- _EXCERPTED PASSAGE_
+++

The Heart of the City

Joey Nappi (left) and Tony Nappi outside their store. photo/Rich Obrey

The Heart of the City
Appreciating a great neighborhood market

by Chris Busby

Joseph A. Nappi, Sr. was born in Portland in 1925, the son of Italian immigrants. He joined the Marines during World War II and attained the rank of corporal. Back in town after the war, he labored as a carpet-layer for years before deciding to try a new trade: running a corner store.

According to his oldest son, Tony Nappi, Joe Sr. got a job at Steve’s Market, on the corner of Forest and Cumberland avenues, in Portland’s Parkside neighborhood. “He used to work from six in the morning till one in the morning, have a little break in the afternoon,” Tony said. “’Cause that’s how he got to know the business, feel out the business, make your mistakes and learn from that.”

Joe Sr. eventually bought that store, with a little help from his friends. “His buddies got together, gave him some money, and he paid ’em back within six months,” Tony told me. “Back then it was a handshake. He didn’t go to the bank and go through all that.”

In the late ’60s, Tony worked part-time with his father at that store before Joe Sr. sold it and bought a similar shop on Ocean Avenue, where Back Cove BBQ and Pizza now stands. Three years later, another neighborhood market in Parkside went up for sale, and Joe Sr.’s buddies urged him to buy that one, too. “They said, ‘Joe, you can’t beat the location. You’re surrounded by people!’” Tony recalled.

+++

- _RECORDS_
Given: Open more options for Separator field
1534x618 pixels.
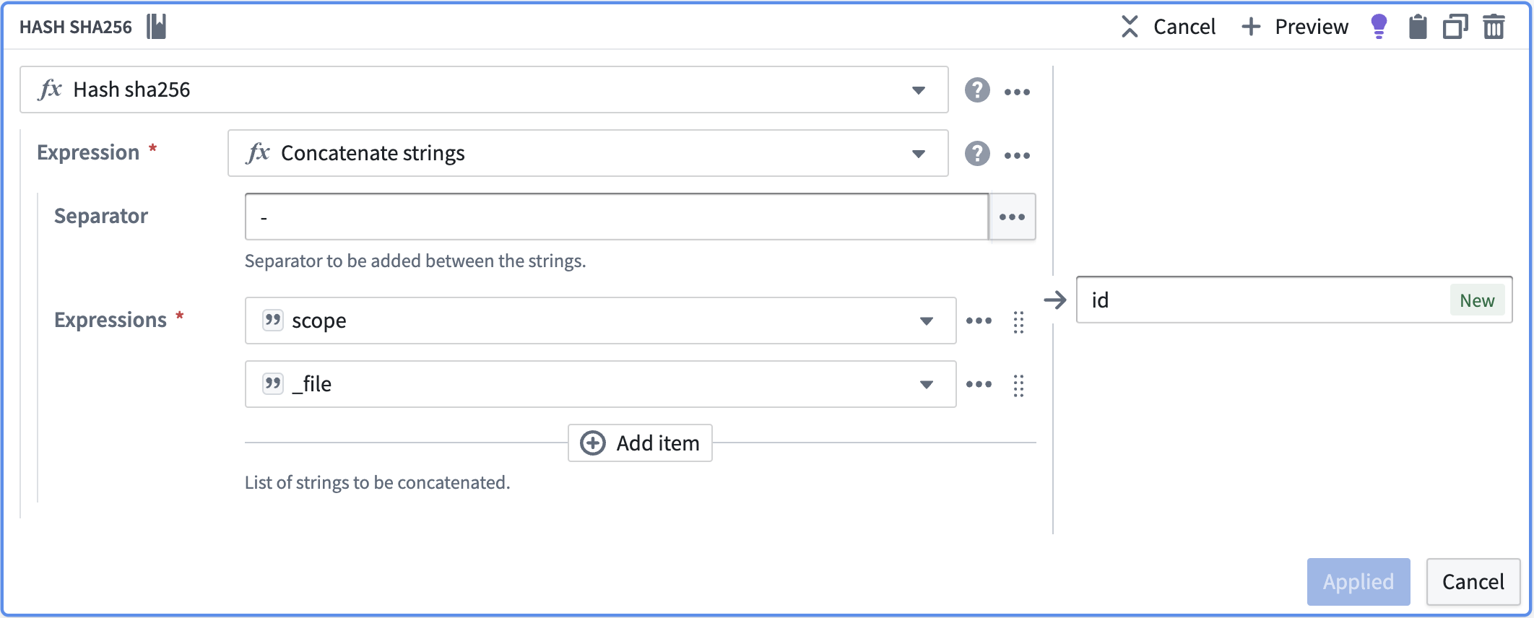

+++

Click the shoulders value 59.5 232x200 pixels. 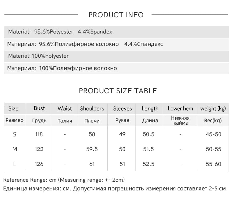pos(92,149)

+++

- _SHORT TASK A_
According to the neighborhood market article, what rank did Joseph A. Nappi, Sr. reach in the Marines?
- _SHORT TASK B_
Reproduce the passage of the neighborhood market article starting with "by Chris Busby" and going on through "a corner store.", swapping in "roofer" for "carpet-layer".

- _TASK SOLUTION A_
Corporal

- _TASK SOLUTION B_
by Chris Busby

Joseph A. Nappi, Sr. was born in Portland in 1925, the son of Italian immigrants. He joined the Marines during World War II and attained the rank of corporal. Back in town after the war, he labored as a roofer for years before deciding to try a new trade: running a corner store.